Ce discours naturalisant s’accompagne d’une vision des femmes comme partageant toutes l’obsession de la maternité. Même la plus rebelle, Emily, reste obsédée par son enfant, dont elle a été séparée. Sous le régime de Gilhead, les enfants peuvent survivre seulement s’ils sont en contact avec leur mère biologique. La santé de la fille de Janine, la borgne, s’étiole alors qu’elle vit chez un couple de « Commandants ». Il faut que Janine la porte contre elle pour que son enfant reprenne des forces. Quand June, qui n’avait plus de lait, se retrouve dans la-même pièce que son enfant, deux énormes auréoles tâchent sa robe rouge au niveau des seins: le lait est immédiatement remonté. Le corps maternel, le sein maternel, restent essentiel aux bien-être de ces nouveaux nés. Une manière détournée pour la série, sous couvert de positions féministes, de s’opposer à la GPA et de promouvoir un retour à l’accouchement naturel et à l’allaitement au sein? C’est peut-être le sous-texte dérangeant de cette saison.
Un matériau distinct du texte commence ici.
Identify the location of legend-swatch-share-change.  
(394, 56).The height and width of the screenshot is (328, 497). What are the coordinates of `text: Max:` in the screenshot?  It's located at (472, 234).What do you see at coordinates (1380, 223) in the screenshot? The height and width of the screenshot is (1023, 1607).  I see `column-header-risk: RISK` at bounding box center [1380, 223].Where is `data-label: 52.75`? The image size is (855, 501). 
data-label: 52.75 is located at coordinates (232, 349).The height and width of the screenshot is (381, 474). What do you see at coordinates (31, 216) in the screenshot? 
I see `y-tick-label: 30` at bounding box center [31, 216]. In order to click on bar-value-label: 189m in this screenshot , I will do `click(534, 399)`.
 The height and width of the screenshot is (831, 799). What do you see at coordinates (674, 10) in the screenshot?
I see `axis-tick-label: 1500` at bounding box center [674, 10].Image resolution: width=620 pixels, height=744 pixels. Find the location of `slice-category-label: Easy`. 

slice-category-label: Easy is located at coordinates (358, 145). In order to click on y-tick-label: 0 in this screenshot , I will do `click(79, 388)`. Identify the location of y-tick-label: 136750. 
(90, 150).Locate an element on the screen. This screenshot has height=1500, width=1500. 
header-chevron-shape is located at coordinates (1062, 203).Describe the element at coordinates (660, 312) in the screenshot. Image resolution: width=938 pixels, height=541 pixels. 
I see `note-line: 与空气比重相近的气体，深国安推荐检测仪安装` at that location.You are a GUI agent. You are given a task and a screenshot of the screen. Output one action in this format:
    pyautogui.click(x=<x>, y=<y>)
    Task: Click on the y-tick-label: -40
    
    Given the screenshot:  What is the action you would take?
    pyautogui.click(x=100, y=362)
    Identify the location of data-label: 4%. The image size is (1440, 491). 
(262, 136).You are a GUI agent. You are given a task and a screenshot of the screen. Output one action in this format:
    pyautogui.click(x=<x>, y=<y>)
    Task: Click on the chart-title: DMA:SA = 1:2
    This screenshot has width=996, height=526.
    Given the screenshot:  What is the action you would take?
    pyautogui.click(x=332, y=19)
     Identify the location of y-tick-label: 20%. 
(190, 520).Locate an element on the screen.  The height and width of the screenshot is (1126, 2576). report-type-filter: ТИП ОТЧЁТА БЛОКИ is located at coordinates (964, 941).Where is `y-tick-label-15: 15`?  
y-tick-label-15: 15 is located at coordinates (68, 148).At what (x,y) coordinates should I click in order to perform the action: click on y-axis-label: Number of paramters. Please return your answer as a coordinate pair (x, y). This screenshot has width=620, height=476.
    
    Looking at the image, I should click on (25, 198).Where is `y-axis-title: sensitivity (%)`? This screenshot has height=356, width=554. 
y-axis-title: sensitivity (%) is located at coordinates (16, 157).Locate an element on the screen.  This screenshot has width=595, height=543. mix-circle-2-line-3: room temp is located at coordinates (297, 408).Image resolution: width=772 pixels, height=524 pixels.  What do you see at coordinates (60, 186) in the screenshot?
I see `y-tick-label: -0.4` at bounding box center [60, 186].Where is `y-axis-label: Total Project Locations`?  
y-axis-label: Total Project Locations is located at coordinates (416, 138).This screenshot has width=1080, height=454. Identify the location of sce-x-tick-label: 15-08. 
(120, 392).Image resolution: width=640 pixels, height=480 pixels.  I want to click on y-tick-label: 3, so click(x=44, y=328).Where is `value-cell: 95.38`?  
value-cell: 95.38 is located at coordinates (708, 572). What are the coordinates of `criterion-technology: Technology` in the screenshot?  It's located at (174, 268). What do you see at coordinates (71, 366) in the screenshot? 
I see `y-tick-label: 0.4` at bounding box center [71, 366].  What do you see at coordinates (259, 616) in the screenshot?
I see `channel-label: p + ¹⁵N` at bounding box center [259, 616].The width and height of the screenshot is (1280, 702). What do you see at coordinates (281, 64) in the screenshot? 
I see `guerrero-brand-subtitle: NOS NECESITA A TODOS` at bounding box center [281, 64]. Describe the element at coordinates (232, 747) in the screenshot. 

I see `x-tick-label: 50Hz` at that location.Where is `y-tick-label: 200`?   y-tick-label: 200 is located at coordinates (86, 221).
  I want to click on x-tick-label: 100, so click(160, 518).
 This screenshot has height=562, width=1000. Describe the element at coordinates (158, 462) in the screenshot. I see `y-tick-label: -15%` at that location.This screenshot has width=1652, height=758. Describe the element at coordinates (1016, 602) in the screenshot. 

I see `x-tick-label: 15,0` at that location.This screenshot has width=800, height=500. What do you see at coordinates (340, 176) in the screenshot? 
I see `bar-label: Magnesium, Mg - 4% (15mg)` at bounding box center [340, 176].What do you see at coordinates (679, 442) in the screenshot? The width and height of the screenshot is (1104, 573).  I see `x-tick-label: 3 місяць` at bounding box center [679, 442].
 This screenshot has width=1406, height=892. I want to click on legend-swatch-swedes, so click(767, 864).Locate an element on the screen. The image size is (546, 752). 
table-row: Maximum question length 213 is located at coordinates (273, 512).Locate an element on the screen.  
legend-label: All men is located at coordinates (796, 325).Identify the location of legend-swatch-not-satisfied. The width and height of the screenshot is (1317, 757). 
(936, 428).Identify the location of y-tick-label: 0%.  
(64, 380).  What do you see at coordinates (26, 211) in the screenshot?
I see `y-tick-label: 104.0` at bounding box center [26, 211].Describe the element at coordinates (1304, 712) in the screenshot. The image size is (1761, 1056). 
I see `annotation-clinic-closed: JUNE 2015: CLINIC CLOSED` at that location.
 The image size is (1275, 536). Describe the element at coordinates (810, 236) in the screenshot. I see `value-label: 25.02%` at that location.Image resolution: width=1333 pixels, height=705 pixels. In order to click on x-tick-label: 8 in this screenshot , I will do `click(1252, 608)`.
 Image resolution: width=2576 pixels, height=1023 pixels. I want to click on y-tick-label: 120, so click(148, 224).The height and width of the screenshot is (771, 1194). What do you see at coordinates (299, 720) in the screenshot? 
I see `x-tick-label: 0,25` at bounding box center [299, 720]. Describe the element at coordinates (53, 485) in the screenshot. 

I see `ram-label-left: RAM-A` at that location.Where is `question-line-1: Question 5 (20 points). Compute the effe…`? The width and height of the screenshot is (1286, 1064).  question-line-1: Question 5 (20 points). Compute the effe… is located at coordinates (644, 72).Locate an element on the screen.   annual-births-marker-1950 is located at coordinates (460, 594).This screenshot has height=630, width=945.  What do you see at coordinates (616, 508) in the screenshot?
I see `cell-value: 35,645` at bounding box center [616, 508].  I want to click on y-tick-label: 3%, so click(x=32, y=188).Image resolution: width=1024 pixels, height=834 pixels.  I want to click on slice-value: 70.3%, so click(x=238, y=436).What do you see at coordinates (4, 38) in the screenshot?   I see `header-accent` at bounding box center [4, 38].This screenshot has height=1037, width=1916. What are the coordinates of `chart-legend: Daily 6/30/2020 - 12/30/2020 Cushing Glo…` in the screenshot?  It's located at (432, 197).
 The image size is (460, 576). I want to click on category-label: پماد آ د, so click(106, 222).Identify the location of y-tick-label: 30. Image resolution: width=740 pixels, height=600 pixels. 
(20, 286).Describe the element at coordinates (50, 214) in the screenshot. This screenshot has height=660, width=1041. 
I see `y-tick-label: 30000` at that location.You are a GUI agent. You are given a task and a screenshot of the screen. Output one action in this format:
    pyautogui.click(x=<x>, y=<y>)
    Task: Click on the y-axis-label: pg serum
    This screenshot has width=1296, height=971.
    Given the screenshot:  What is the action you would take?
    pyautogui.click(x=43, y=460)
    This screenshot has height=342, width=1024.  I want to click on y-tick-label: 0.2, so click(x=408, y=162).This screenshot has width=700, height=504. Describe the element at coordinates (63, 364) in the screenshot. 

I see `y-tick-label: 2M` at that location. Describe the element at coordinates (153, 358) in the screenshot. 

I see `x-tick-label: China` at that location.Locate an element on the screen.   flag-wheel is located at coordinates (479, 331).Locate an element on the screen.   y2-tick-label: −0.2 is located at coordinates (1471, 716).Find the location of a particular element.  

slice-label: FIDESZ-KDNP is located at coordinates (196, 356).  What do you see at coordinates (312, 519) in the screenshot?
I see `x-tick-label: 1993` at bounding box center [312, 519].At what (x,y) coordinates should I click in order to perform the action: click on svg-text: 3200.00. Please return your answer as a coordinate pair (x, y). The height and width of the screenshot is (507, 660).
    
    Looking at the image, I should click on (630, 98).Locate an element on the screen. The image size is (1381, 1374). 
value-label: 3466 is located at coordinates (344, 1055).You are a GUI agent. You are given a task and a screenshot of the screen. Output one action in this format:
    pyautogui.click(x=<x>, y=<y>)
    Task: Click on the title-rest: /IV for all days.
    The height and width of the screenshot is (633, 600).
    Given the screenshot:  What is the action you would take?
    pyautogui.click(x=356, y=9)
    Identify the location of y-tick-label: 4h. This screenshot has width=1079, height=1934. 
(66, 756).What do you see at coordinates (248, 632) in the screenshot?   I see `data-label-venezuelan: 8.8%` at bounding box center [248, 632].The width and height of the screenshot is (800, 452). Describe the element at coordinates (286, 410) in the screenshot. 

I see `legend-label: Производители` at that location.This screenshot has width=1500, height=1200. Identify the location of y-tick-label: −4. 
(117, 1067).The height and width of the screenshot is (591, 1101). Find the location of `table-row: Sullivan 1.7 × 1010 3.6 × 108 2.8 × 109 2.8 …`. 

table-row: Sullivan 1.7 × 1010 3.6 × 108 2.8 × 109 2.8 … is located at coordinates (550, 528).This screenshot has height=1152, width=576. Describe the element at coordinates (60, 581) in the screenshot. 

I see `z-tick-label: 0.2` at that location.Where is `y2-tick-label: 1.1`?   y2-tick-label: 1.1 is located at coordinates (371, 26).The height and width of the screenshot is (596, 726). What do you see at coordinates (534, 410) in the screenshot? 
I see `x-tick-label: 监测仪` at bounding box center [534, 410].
Car dans The Handmaid’s Tale, aucun autre discours sur la maternité ne peut éclore. Les bonnes mères sont les mères biologiques, celles qui adoptent les enfants sont forcément de mauvaises mères dévorantes. Aucune servante ne rejette l’enfant qui sort de ses cuisses, même s’il est né d’un viol. Finalement, le discours naturalisant autour de la maternité nous apparaît bien plus brutal que les scènes de viol. Car ces scènes, qui donnent à certain.e.s la nausée, restent nécessaires sur nos écrans, davantage que la béatification de la grossesse.
La saison 2 de The Handmaid’s Tale est disponible en intégralité sur OCS.